Thinking about regulating By Fred Cederholm
Column for on/after January 20th, 2008
I’ve been thinking about regulating. Actually I’ve been thinking about bubbles, the FED, solutions, equity markets, the real State of our
You see there has been the underlying presumption that the Federal Government can fix anything. What we are seeing now is the direct opposite. When one critically reviews our current crisis of debt, it is not so difficult to realize that Uncle $ugar and his misguided past policies have become not the solution to our ills, but are the driving forces behind them. The assumption that more (and bigger numbers) is always better is simply not true! One must look behind the numbers and ask the questions: Is more of “whatever is under examination” a plus, or a minus? Are we as a nation (or a people) better off with more of this, or less of it? Politics and reality are so often in contradiction.
In recent decades, Federal policies have been driven by the phobia that any downturns, or corrections to a boom, must be avoided at all costs. The dot-com bubble, and telecommunications’ bubble of the 1990’s that fed off it, were ill-conceived. The internet was hot - very hot. The problem was that out of all those great ideas, slogans, and companies very few had any clue of how to make a profit and capitalize on the creativity and newness. Lock in your share(s) of these companies and the profits will follow. Well, they didn’t… and the irrational exuberance behind those bubbles exploded.
The government’s solution to defuse that contraction, compounded by the fears following the attacks of 911, was to (again) promote consumption/ construction by lowering interest rates below the costs of inflation. This effectively made “borrowing to consume/ build” seem like some free ride. “When the going gets tough, the tough go shopping/ building” became the motto of that engineered soft landing. Well, replacing one bubble with an even bigger one was NO solution! We are seeing all of the painful repercussions of such a policy strategy now. Difficulty IS that the only way “to solve” an all-pervasive debt problem is to pay it down, restructure it (making it longer term), or write it off!
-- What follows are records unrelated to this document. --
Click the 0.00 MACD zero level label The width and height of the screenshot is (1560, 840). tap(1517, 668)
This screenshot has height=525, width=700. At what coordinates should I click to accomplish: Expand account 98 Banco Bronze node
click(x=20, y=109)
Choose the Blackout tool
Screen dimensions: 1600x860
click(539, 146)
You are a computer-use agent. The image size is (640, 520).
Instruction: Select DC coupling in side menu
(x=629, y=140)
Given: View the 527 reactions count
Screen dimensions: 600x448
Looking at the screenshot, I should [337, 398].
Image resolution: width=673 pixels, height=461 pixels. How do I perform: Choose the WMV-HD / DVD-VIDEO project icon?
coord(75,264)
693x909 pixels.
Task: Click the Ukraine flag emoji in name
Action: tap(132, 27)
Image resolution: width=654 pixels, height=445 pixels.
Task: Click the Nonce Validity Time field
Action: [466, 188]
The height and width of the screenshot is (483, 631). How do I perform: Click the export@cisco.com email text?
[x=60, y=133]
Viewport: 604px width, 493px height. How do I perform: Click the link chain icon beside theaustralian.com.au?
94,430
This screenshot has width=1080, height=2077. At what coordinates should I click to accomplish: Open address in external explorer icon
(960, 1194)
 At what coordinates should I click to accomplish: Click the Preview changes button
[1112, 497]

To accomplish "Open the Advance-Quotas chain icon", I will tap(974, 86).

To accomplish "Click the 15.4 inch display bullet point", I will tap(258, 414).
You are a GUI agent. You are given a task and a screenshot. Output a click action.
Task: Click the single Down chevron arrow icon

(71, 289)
The Federal Reserve Bank (the FED) has been the government’s primary force in regulating the ebb and flow of the nation’s economy. Its arsenal consists of monetary and fiscal policy. The money supply and credit availability is either expanded or contracted as called for by the situation. The secondary means to regulate the economy’s pump comes via increasing/ decreasing taxation. The problem facing the administration now is that the long term solution will only aggravate the economy in the short run. There is no soft landing available for a debt or over-consumption bubble.
The equity (stock) markets rise and fall on the perception of the present and the anticipation of the future. Last week saw a continuation of the downward pricings and expectations. The Dow Industrials declined 4.02 %, the broader Standard & Poor's 500 Index dropped 5.41 %, and the tech weighted Nasdaq Composite Index fell 4.10 %. The first week of 2008 was not much better. These first two weeks’ pricings were perhaps the worst in almost thirty years - across all the exchanges!
The current bubble is more pervasive and larger than anything seen on this planet for a very long time. The packaging (and marketing) of debt-based securities have made this a global problem. A bubble conceived and fed by “liquidity” will not be fixed by more of the same. The solution to the dilemma faced by the White Star Line’s flagship in April of 1912 was not to provide more water and ice, now was it? I’m Fred Cederholm and I’ve been thinking. You should be thinking, too.